Stored records ▸
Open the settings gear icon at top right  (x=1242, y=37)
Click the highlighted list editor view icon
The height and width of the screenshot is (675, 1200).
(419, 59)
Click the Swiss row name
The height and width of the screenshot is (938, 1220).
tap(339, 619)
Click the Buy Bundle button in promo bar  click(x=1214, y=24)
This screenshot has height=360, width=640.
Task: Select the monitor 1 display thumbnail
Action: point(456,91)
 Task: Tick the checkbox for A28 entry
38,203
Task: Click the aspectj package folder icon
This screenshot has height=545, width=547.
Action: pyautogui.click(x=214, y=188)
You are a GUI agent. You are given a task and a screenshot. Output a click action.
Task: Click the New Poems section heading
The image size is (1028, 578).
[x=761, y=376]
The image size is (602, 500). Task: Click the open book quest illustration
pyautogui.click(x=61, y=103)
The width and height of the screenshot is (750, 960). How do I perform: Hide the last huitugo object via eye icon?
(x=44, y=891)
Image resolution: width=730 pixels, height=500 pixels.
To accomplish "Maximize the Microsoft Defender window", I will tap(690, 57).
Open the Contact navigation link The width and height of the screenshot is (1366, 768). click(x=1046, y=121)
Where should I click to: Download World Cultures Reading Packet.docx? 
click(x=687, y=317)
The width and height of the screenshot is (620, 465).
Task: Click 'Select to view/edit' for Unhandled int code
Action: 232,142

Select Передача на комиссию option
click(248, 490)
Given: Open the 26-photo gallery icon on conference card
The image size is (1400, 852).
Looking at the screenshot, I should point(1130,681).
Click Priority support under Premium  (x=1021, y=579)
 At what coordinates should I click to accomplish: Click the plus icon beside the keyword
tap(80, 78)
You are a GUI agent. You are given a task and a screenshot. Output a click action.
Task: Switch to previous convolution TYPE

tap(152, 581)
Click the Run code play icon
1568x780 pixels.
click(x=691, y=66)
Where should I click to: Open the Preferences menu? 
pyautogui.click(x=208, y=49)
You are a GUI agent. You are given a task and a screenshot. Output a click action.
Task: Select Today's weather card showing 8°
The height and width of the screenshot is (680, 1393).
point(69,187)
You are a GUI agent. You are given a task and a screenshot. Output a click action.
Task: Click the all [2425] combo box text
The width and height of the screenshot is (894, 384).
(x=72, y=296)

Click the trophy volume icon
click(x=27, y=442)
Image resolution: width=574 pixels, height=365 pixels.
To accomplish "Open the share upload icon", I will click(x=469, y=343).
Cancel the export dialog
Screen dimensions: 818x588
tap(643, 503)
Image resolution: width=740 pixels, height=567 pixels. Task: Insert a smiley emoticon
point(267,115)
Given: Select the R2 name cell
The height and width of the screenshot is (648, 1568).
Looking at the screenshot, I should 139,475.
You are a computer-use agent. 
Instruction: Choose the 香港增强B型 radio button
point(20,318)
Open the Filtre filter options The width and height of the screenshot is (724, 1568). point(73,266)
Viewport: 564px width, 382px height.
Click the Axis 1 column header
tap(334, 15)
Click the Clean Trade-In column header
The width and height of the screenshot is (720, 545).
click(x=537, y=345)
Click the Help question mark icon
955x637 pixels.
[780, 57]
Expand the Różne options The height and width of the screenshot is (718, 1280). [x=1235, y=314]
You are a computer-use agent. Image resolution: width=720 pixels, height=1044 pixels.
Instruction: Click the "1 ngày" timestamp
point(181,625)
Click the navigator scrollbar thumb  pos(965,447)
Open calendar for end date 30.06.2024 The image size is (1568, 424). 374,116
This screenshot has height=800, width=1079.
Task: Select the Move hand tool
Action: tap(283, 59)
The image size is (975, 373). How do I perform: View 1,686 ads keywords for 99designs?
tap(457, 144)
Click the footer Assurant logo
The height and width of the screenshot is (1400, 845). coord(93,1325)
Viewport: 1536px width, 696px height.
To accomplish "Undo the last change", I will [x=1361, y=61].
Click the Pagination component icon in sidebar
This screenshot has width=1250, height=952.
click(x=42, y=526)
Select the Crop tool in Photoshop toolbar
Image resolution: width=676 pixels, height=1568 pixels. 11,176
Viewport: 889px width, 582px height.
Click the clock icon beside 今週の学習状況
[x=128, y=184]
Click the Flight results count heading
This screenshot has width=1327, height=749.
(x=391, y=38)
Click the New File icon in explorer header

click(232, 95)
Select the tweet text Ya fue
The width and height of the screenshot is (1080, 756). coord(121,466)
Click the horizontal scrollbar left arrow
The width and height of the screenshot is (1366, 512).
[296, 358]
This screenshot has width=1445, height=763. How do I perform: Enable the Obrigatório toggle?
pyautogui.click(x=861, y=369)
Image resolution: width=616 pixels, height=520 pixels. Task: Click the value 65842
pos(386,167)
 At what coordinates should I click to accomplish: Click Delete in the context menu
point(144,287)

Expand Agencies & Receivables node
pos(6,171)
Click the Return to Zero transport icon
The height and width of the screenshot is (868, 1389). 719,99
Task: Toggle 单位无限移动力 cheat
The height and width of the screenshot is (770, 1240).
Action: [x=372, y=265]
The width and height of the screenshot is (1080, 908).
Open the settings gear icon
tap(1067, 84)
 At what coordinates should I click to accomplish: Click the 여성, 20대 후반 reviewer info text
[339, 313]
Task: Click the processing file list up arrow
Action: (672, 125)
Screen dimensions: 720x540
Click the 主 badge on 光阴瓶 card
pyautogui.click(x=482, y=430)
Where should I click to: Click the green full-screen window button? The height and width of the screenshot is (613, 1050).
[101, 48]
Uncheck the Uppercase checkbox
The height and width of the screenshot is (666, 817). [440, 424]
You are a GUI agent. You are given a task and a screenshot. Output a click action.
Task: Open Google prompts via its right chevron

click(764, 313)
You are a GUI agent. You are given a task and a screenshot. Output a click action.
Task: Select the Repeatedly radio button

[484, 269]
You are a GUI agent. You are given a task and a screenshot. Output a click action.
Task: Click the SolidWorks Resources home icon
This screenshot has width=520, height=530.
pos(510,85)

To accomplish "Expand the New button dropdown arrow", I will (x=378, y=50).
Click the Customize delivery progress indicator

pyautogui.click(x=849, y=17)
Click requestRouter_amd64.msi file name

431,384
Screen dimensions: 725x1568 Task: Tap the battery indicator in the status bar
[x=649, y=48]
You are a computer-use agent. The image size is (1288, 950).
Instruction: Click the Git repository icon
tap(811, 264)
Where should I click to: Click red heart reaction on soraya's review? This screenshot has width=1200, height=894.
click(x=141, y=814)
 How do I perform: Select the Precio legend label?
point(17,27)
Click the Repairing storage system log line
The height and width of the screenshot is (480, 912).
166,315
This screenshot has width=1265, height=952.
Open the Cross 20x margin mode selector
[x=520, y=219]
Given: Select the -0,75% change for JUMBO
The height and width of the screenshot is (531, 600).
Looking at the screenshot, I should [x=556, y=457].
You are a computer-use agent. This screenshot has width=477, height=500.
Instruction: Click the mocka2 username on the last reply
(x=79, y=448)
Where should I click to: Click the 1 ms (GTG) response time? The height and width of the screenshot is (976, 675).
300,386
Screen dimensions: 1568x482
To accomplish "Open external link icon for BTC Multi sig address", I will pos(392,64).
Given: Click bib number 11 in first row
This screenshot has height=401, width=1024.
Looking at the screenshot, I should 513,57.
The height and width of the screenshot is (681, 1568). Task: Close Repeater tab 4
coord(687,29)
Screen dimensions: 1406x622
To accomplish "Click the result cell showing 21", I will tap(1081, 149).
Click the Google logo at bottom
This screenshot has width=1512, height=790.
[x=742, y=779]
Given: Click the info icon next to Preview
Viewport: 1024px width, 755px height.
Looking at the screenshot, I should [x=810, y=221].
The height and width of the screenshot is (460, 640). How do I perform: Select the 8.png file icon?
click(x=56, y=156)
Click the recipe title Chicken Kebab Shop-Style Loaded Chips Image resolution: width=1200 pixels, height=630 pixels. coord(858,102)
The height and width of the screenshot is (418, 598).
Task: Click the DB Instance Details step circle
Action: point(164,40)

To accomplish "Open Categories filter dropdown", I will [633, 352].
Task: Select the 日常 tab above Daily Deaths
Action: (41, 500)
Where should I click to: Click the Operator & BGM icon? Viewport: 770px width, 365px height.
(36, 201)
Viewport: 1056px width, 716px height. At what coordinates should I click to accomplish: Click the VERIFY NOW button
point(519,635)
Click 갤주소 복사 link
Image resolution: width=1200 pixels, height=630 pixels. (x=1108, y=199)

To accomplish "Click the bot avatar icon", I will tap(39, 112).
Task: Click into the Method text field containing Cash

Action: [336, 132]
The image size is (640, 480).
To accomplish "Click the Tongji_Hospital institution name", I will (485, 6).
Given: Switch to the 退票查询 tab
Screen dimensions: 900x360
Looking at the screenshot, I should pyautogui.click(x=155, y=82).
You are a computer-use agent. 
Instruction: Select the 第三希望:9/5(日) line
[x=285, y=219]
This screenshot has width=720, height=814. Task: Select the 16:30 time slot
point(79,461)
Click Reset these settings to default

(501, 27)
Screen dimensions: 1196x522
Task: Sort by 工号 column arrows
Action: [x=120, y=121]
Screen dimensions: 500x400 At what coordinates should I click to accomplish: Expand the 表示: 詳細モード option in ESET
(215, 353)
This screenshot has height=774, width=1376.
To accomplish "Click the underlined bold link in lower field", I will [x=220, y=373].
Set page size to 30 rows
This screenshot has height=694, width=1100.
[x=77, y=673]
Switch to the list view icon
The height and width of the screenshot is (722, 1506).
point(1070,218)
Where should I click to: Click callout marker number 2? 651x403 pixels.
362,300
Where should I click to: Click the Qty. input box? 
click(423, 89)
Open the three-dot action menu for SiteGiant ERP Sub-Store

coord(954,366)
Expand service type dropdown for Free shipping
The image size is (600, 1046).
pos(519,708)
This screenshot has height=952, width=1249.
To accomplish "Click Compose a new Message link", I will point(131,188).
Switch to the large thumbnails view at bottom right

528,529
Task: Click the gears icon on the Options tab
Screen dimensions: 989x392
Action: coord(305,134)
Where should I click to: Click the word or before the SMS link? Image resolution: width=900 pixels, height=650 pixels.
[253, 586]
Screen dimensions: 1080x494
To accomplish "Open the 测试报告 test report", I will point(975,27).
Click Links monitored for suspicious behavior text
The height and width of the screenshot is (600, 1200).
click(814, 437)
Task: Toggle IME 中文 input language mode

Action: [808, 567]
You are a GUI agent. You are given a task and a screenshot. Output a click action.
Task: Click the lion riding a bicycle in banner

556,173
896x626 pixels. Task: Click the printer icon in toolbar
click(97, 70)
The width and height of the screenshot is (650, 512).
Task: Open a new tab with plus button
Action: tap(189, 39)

EXERCISE BRIEF ▸
Wherever a line in the data above holds the word "change", copy that line.

OUTPUT ▸
To accomplish "Undo the last change", I will [x=1361, y=61].
Given: Select the -0,75% change for JUMBO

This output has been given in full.